-------- DATA SECTION
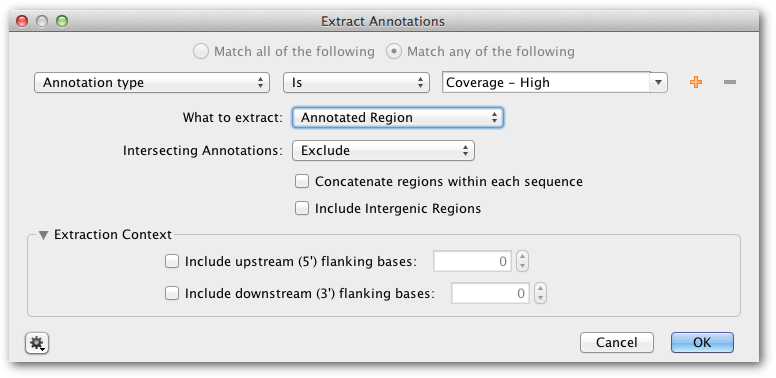Click in the Coverage – High text field
Viewport: 776px width, 378px height.
point(546,83)
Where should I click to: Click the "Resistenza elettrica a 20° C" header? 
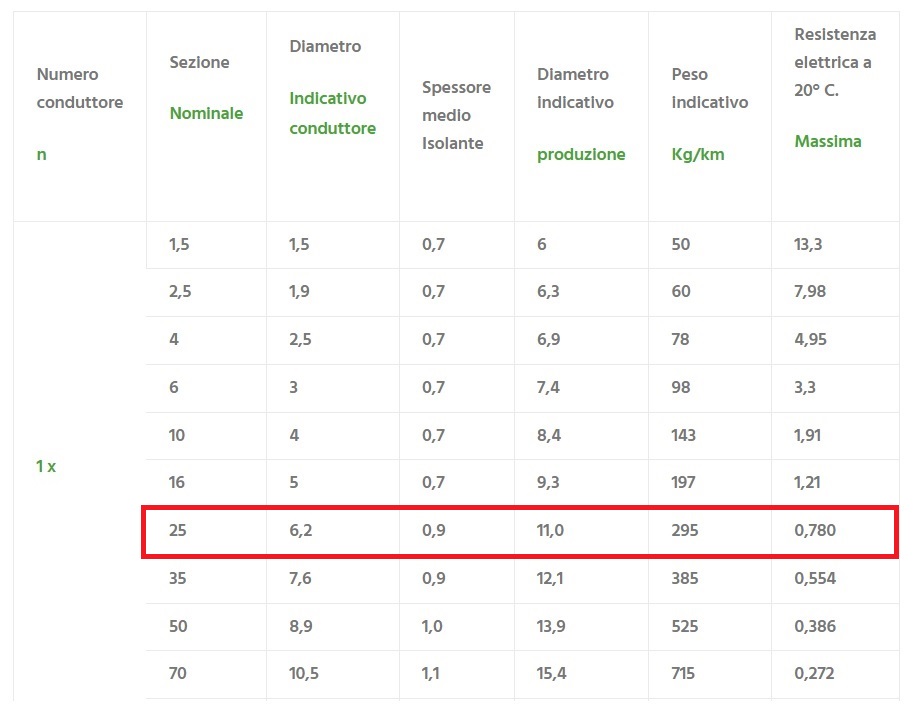835,88
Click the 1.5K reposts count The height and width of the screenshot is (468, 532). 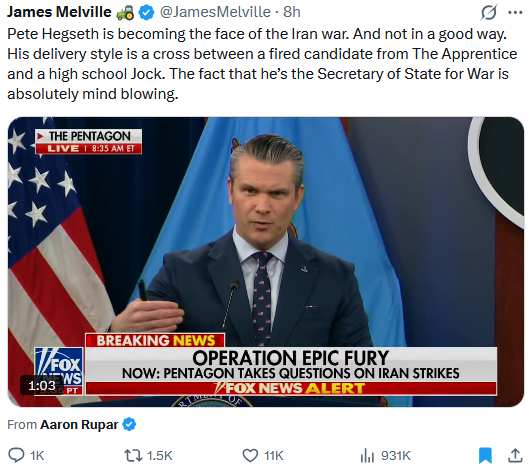pyautogui.click(x=159, y=456)
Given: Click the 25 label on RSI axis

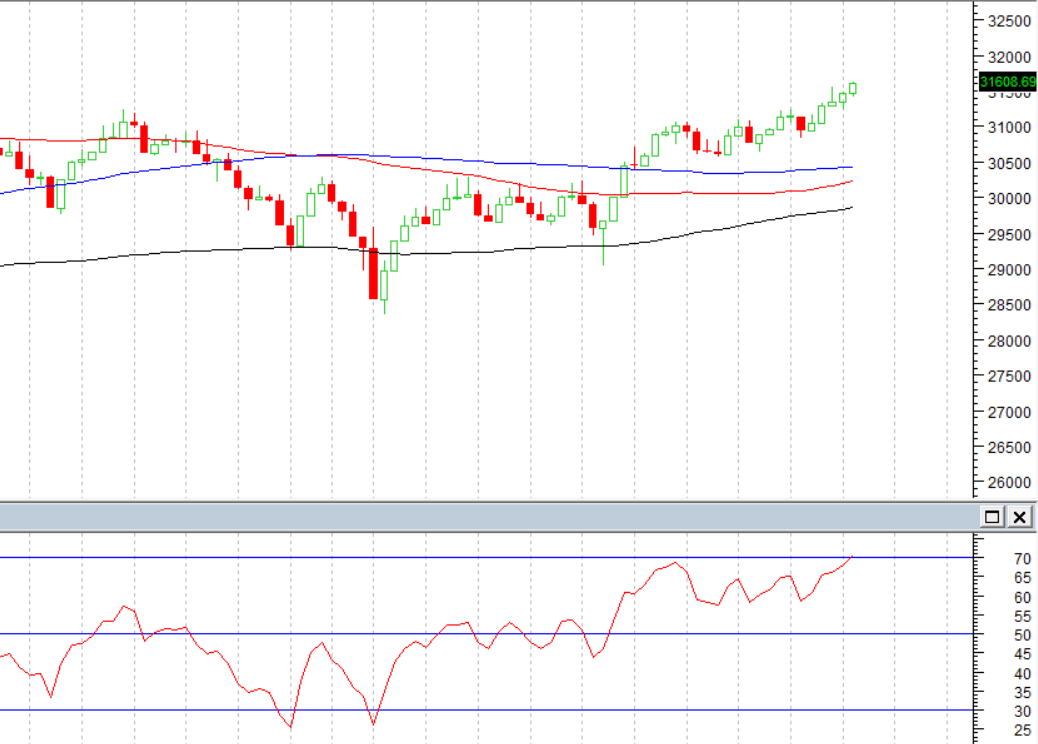Looking at the screenshot, I should pos(995,731).
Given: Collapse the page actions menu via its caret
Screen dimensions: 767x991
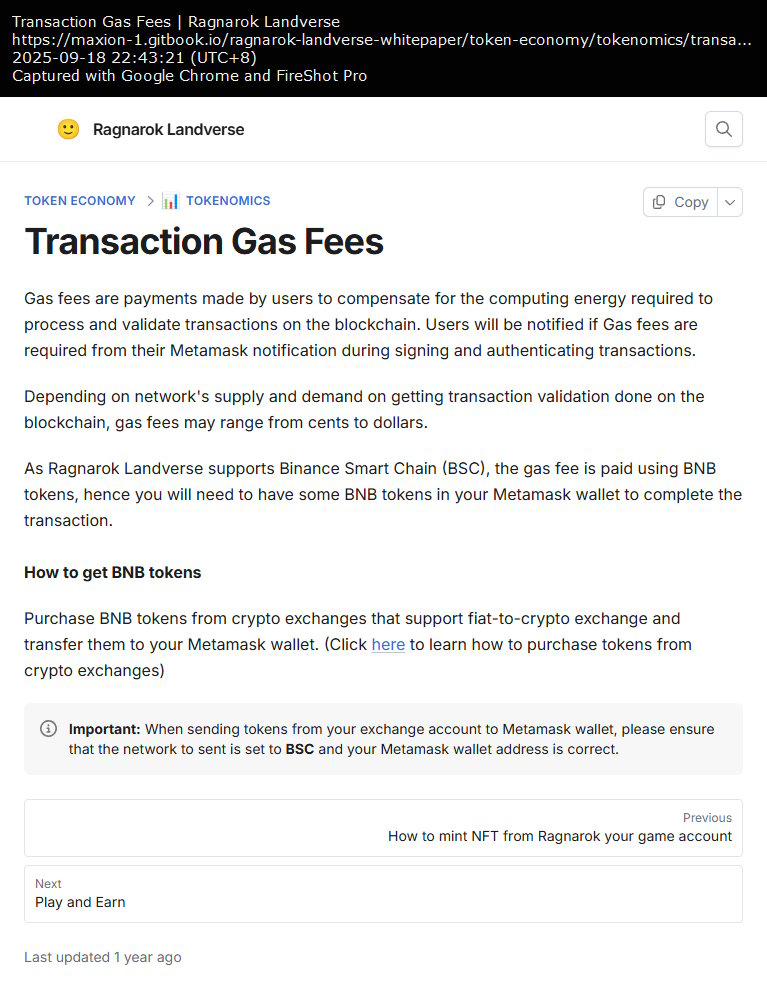Looking at the screenshot, I should [730, 202].
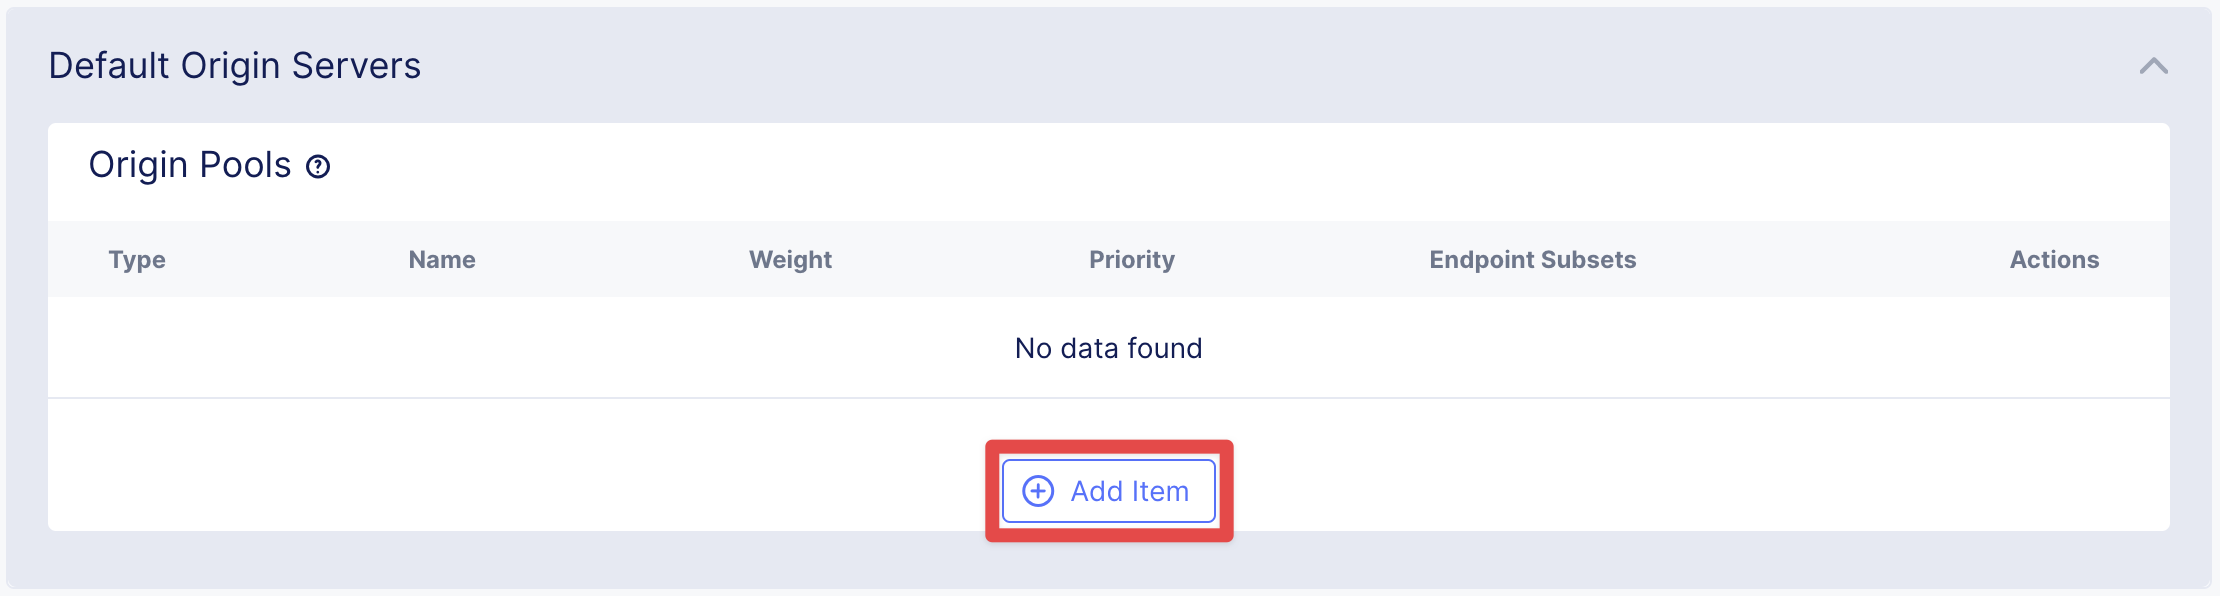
----------------
**WORK ORDER**. Please copy exactly the lines from the one containing "Given: Click the 25 label on RSI axis" through the last line of the records, both ends included, and leave out any pictures.

**TASK OUTPUT**.
Given: Click the 25 label on RSI axis

Looking at the screenshot, I should pos(995,731).
Given: Collapse the page actions menu via its caret
Screen dimensions: 767x991
Looking at the screenshot, I should [730, 202].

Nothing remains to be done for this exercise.